**What is expected**
Set each line of the data down exactly, please.

[Data extracted from a collection]
* * *
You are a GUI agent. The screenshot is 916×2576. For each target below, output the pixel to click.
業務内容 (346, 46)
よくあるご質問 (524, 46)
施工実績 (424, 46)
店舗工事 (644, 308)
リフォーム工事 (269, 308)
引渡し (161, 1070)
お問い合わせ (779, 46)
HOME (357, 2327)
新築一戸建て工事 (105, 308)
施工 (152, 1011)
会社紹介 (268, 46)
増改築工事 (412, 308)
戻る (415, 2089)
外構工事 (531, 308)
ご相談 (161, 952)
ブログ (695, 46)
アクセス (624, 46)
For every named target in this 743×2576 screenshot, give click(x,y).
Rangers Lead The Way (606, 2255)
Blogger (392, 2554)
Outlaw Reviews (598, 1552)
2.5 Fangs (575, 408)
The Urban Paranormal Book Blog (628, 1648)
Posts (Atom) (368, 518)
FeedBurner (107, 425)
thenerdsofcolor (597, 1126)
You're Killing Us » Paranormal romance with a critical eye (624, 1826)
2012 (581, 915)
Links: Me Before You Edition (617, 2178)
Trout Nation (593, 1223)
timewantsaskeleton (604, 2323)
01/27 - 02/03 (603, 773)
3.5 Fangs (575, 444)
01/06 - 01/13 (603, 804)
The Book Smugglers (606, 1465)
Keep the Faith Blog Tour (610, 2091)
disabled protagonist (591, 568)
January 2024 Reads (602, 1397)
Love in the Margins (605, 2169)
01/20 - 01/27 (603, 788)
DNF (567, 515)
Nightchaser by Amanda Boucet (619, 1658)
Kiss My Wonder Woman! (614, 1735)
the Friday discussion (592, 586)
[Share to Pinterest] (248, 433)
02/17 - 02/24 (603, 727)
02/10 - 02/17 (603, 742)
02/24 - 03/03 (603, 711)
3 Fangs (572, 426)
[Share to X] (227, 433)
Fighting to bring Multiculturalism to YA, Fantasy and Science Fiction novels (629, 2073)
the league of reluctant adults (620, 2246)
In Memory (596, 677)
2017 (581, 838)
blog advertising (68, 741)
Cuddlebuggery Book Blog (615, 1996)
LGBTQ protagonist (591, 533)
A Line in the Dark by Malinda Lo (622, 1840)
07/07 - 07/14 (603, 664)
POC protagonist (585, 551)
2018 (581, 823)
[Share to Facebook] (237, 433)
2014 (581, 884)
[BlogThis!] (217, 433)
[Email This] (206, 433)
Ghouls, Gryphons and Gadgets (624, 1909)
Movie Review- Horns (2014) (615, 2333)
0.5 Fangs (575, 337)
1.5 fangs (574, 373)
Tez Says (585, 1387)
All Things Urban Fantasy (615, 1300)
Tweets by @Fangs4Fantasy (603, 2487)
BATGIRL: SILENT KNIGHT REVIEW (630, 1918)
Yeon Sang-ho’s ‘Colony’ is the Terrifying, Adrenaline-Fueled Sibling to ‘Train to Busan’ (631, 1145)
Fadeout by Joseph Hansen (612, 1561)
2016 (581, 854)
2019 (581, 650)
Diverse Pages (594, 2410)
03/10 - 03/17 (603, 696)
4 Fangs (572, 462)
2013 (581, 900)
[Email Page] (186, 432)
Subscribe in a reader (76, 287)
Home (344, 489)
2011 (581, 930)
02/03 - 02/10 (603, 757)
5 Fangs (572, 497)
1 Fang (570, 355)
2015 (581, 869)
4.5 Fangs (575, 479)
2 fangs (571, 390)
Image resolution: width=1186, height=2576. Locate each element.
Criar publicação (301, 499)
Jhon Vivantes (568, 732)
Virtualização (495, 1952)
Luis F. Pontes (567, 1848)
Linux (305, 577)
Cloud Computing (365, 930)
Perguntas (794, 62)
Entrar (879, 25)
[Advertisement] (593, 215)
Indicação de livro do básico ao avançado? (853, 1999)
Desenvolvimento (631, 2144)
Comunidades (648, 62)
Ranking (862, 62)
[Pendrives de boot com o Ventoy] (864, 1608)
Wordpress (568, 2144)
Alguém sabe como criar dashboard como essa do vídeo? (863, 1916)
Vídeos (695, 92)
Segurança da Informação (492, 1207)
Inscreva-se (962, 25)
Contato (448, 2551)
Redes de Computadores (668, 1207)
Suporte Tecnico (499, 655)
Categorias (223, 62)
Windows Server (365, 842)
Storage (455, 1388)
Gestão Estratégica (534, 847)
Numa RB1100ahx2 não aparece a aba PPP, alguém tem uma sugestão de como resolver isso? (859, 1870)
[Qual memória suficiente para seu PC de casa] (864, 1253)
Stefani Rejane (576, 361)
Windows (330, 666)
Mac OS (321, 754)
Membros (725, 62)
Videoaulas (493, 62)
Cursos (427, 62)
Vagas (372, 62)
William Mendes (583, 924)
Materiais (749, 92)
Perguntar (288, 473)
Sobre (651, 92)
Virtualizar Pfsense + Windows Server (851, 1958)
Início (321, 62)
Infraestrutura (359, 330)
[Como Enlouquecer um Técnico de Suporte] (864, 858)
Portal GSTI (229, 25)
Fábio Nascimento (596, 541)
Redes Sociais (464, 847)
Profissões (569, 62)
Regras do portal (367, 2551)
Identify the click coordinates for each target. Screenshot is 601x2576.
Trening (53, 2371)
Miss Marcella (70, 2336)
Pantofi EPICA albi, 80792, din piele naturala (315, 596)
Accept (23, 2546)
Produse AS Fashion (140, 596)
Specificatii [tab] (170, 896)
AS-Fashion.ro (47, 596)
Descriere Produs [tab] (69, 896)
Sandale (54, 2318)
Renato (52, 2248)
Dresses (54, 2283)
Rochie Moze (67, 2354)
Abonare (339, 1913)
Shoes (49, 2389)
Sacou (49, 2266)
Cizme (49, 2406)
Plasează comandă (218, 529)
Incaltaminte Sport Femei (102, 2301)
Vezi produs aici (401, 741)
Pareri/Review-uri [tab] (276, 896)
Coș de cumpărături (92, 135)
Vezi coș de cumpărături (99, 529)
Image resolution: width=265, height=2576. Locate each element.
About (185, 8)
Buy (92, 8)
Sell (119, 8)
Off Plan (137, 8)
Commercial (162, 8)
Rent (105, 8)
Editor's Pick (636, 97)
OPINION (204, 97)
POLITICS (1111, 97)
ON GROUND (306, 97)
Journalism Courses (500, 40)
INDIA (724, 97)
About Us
* * *
**Expected output**
You are a GUI agent. The screenshot is 916×2576. For each target below, output the pixel to click.
業務内容 (346, 46)
よくあるご質問 (524, 46)
施工実績 (424, 46)
店舗工事 (644, 308)
リフォーム工事 (269, 308)
引渡し (161, 1070)
お問い合わせ (779, 46)
HOME (357, 2327)
新築一戸建て工事 (105, 308)
施工 (152, 1011)
会社紹介 (268, 46)
増改築工事 (412, 308)
戻る (415, 2089)
外構工事 (531, 308)
ご相談 (161, 952)
ブログ (695, 46)
アクセス (624, 46)
For every named target in this 743×2576 screenshot, give click(x,y).
Rangers Lead The Way (606, 2255)
Blogger (392, 2554)
Outlaw Reviews (598, 1552)
2.5 Fangs (575, 408)
The Urban Paranormal Book Blog (628, 1648)
Posts (Atom) (368, 518)
FeedBurner (107, 425)
thenerdsofcolor (597, 1126)
You're Killing Us » Paranormal romance with a critical eye (624, 1826)
2012 (581, 915)
Links: Me Before You Edition (617, 2178)
Trout Nation (593, 1223)
timewantsaskeleton (604, 2323)
01/27 - 02/03 (603, 773)
3.5 Fangs (575, 444)
01/06 - 01/13 (603, 804)
The Book Smugglers (606, 1465)
Keep the Faith Blog Tour (610, 2091)
disabled protagonist (591, 568)
January 2024 Reads (602, 1397)
Love in the Margins (605, 2169)
01/20 - 01/27 (603, 788)
DNF (567, 515)
Nightchaser by Amanda Boucet (619, 1658)
Kiss My Wonder Woman! (614, 1735)
the Friday discussion (592, 586)
[Share to Pinterest] (248, 433)
02/17 - 02/24 (603, 727)
02/10 - 02/17 (603, 742)
02/24 - 03/03 (603, 711)
3 Fangs (572, 426)
[Share to X] (227, 433)
Fighting to bring Multiculturalism to YA, Fantasy and Science Fiction novels (629, 2073)
the league of reluctant adults (620, 2246)
In Memory (596, 677)
2017 (581, 838)
blog advertising (68, 741)
Cuddlebuggery Book Blog (615, 1996)
LGBTQ protagonist (591, 533)
A Line in the Dark by Malinda Lo (622, 1840)
07/07 - 07/14 (603, 664)
POC protagonist (585, 551)
2018 (581, 823)
[Share to Facebook] (237, 433)
2014 (581, 884)
[BlogThis!] (217, 433)
[Email This] (206, 433)
Ghouls, Gryphons and Gadgets (624, 1909)
Movie Review- Horns (2014) (615, 2333)
0.5 Fangs (575, 337)
1.5 fangs (574, 373)
Tez Says (585, 1387)
All Things Urban Fantasy (615, 1300)
Tweets by @Fangs4Fantasy (603, 2487)
BATGIRL: SILENT KNIGHT REVIEW (630, 1918)
Yeon Sang-ho’s ‘Colony’ is the Terrifying, Adrenaline-Fueled Sibling to ‘Train to Busan’ (631, 1145)
Fadeout by Joseph Hansen (612, 1561)
2016 (581, 854)
2019 (581, 650)
Diverse Pages (594, 2410)
03/10 - 03/17 (603, 696)
4 Fangs (572, 462)
2013 (581, 900)
[Email Page] (186, 432)
Subscribe in a reader (76, 287)
Home (344, 489)
2011 (581, 930)
02/03 - 02/10 (603, 757)
5 Fangs (572, 497)
1 Fang (570, 355)
2015 (581, 869)
4.5 Fangs (575, 479)
2 fangs (571, 390)
Image resolution: width=1186, height=2576. Locate each element.
Criar publicação (301, 499)
Jhon Vivantes (568, 732)
Virtualização (495, 1952)
Luis F. Pontes (567, 1848)
Linux (305, 577)
Cloud Computing (365, 930)
Perguntas (794, 62)
Entrar (879, 25)
[Advertisement] (593, 215)
Indicação de livro do básico ao avançado? (853, 1999)
Desenvolvimento (631, 2144)
Comunidades (648, 62)
Ranking (862, 62)
[Pendrives de boot com o Ventoy] (864, 1608)
Wordpress (568, 2144)
Alguém sabe como criar dashboard como essa do vídeo? (863, 1916)
Vídeos (695, 92)
Segurança da Informação (492, 1207)
Inscreva-se (962, 25)
Contato (448, 2551)
Redes de Computadores (668, 1207)
Suporte Tecnico (499, 655)
Categorias (223, 62)
Windows Server (365, 842)
Storage (455, 1388)
Gestão Estratégica (534, 847)
Numa RB1100ahx2 não aparece a aba PPP, alguém tem uma sugestão de como resolver isso? (859, 1870)
[Qual memória suficiente para seu PC de casa] (864, 1253)
Stefani Rejane (576, 361)
Windows (330, 666)
Mac OS (321, 754)
Membros (725, 62)
Videoaulas (493, 62)
Cursos (427, 62)
Vagas (372, 62)
William Mendes (583, 924)
Materiais (749, 92)
Perguntar (288, 473)
Sobre (651, 92)
Virtualizar Pfsense + Windows Server (851, 1958)
Início (321, 62)
Infraestrutura (359, 330)
[Como Enlouquecer um Técnico de Suporte] (864, 858)
Portal GSTI (229, 25)
Fábio Nascimento (596, 541)
Redes Sociais (464, 847)
Profissões (569, 62)
Regras do portal (367, 2551)
Identify the click coordinates for each target. Screenshot is 601x2576.
Trening (53, 2371)
Miss Marcella (70, 2336)
Pantofi EPICA albi, 80792, din piele naturala (315, 596)
Accept (23, 2546)
Produse AS Fashion (140, 596)
Specificatii [tab] (170, 896)
AS-Fashion.ro (47, 596)
Descriere Produs [tab] (69, 896)
Sandale (54, 2318)
Renato (52, 2248)
Dresses (54, 2283)
Rochie Moze (67, 2354)
Abonare (339, 1913)
Shoes (49, 2389)
Sacou (49, 2266)
Cizme (49, 2406)
Plasează comandă (218, 529)
Incaltaminte Sport Femei (102, 2301)
Vezi produs aici (401, 741)
Pareri/Review-uri [tab] (276, 896)
Coș de cumpărături (92, 135)
Vezi coș de cumpărături (99, 529)
Image resolution: width=265, height=2576. Locate each element.
About (185, 8)
Buy (92, 8)
Sell (119, 8)
Off Plan (137, 8)
Commercial (162, 8)
Rent (105, 8)
Editor's Pick (636, 97)
OPINION (204, 97)
POLITICS (1111, 97)
ON GROUND (306, 97)
Journalism Courses (500, 40)
INDIA (724, 97)
About Us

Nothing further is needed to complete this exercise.